Sure, Butter Knife +1, +5 vs. Butter. I can see some mage blowing a point of CON on that, sure. Don’t get me wrong. But that would have made the teaser a bit of a cheat, unless the DM then went on to send butter golems at the party. Butter elementals, perhaps? From the Elemental Plane of Butter, which is just a stone’s throw down the wormhole from the Elemental Plane of Flapjacks and Syrup.

Johnny Angel: You never know what substances a depraved DM will make golems out of.

I have cannabis golems in my campaign.

That’s trouble waiting to happen. Drop a fireball, and the next thing you know all the lembas wafers have been eaten.

Fire damages a cannabis golem, Johnny, but it doesn’t destroy them unless they’re low on hit points.

Still, it’s got to be a Special Defense of some sort. Use fire on the golem, and everyone in a 15’ radius has to make a CON save or mellow for 1d6 rounds.

Hell, Johnny, a cannabis golem can breath out a cone of super-concentrated marijuana smoke (I forget the exact dimensions) once every other round. Players caught within that smoke must save or be intoxicated. If a player is a partier, the save is -4.

But thank you for your suggestion. It just gave me a couple of evil ideas. :D:D:D:D

After all, what’s the first thing your party is liable to try?

I never try to predict what a party will try to do, Johnny. Years of experience have taught me that some players will think of stuff I wouldn’t dream of in a 100 years, and others can’t see something as obvious as the nose on Cyrano de Berganac’s face.

Cyrano de Berganac ?!

He was the cousin with the REALLY big nose.

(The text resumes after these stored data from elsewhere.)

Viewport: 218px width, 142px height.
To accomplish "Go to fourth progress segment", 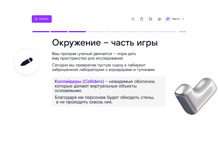I will [95, 31].
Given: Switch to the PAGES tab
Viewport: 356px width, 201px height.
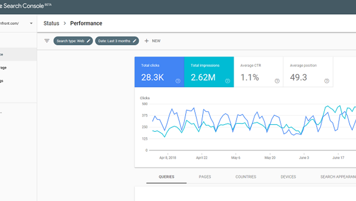Looking at the screenshot, I should pyautogui.click(x=205, y=177).
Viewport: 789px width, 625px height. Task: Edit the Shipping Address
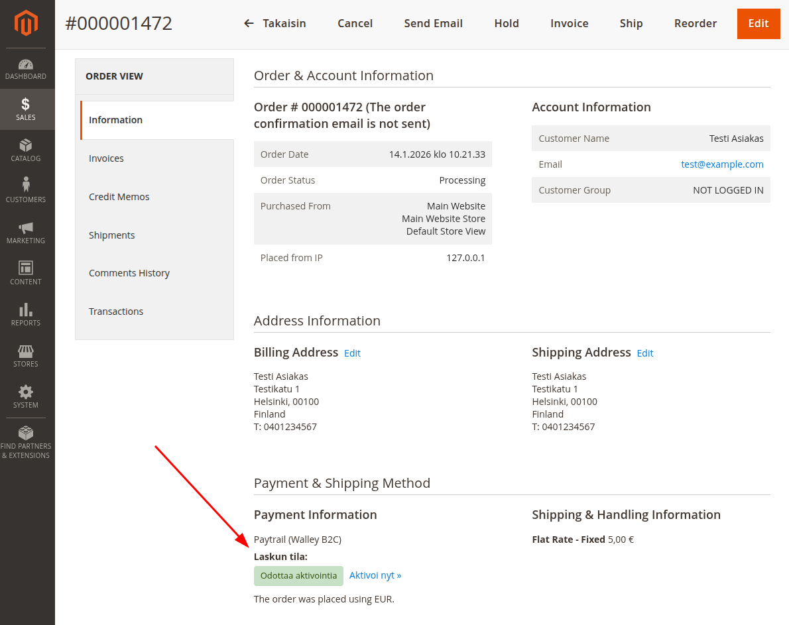click(x=645, y=353)
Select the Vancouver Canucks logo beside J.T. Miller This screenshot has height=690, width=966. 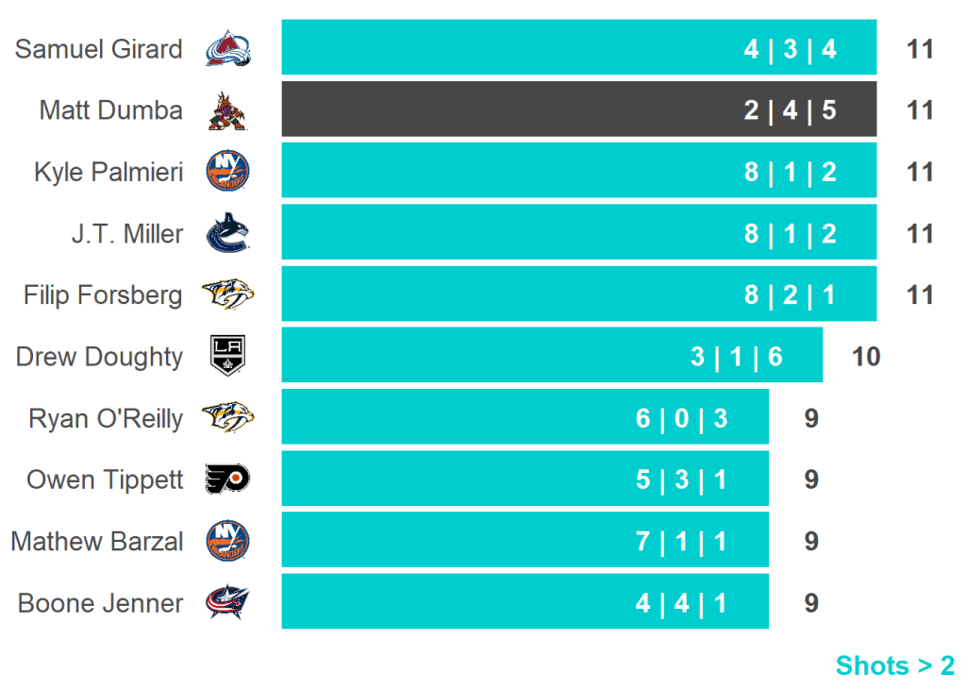(x=228, y=233)
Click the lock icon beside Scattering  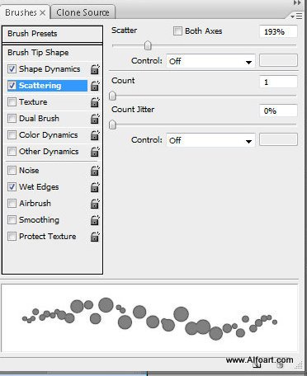(95, 86)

I’ve had characters try to get stoned on hemp rope. I told them it wasn’t as strong as the regular stuff, so they smoked all 50 feet.

FWIW, the house rules for the campaign I’m currently playing in include a “Knowledge: Illicit Drugs” skill and a “Master of the Kama Sutra” Feat. Our elven rogue is seriously hooked on “krank”, a stimulant the dwarves cooked up specifically to turn the elves into addicts. On the plus side, he gets a major bonus to his speed after a hit.

If you want to take a hit of LSD in a D&D game, do you have to roll to hit?